Understanding how to use retail data is key to success in today’s accelerated retail landscape. It should come as no surprise that retail analytics continues to play an ever-increasing role in how the industry competes, affecting which businesses enjoy significant growth and which suffer losses.
Data-driven decision-making presents retailers with new opportunities to determine what exactly drives shopper conversion in a rapidly changing industry landscape.
ShopperTrak retail data solutions empower leadership and front-line staff with valuable insights necessary to create momentum in a crowded environment. Leveraging retail data throughout an organization as the driving mechanism for superior performance, agility, and customer-centricity means that retailer departments have access to data-backed decision-making tools.

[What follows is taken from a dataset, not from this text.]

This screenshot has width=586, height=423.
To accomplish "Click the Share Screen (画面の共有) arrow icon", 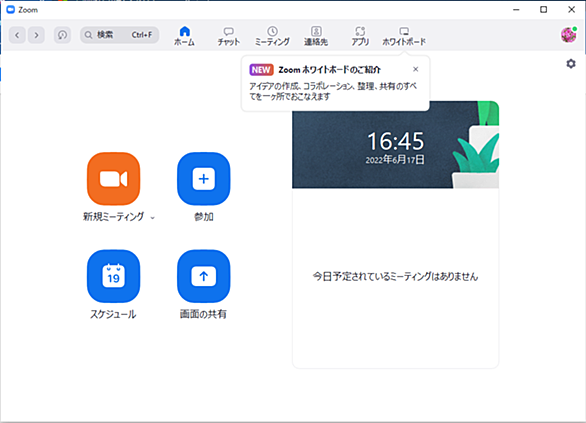I will tap(204, 276).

Here’s how retail analytics benefits:
Even before IoT and Big Data transformed retail analytics, retailers kept a watchful eye on key shopper behavior metrics. Historical trends and buying patterns have always provided helpful insights into what consumers expect, when they want it, and how they prefer to make purchases. Retail analytics software gathers, parses and compiles data on a single-pane window that delivers real-time numbers to support proactive management strategies. Whether is it empowering staff to quickly reallocate available associates to achieve favorable STARs or evaluating dwell time per department, organizational leaders make data-driven decisions based on KPI reporting.
Along with tapping retail data as an effective scheduling and cost containment tool, learning how to use retail data to reduce shopper abandonment is mission-critical.
Retail analytics data gives marketers the agility they need to rapidly adjust campaigns in response to consumer demand, supply chain hiccups, or other events that occur in relation to a promotion. Predictive analyses, based on purchase histories, allows retailers to offer highly personalized promotions or discounts in a customer-specific manner.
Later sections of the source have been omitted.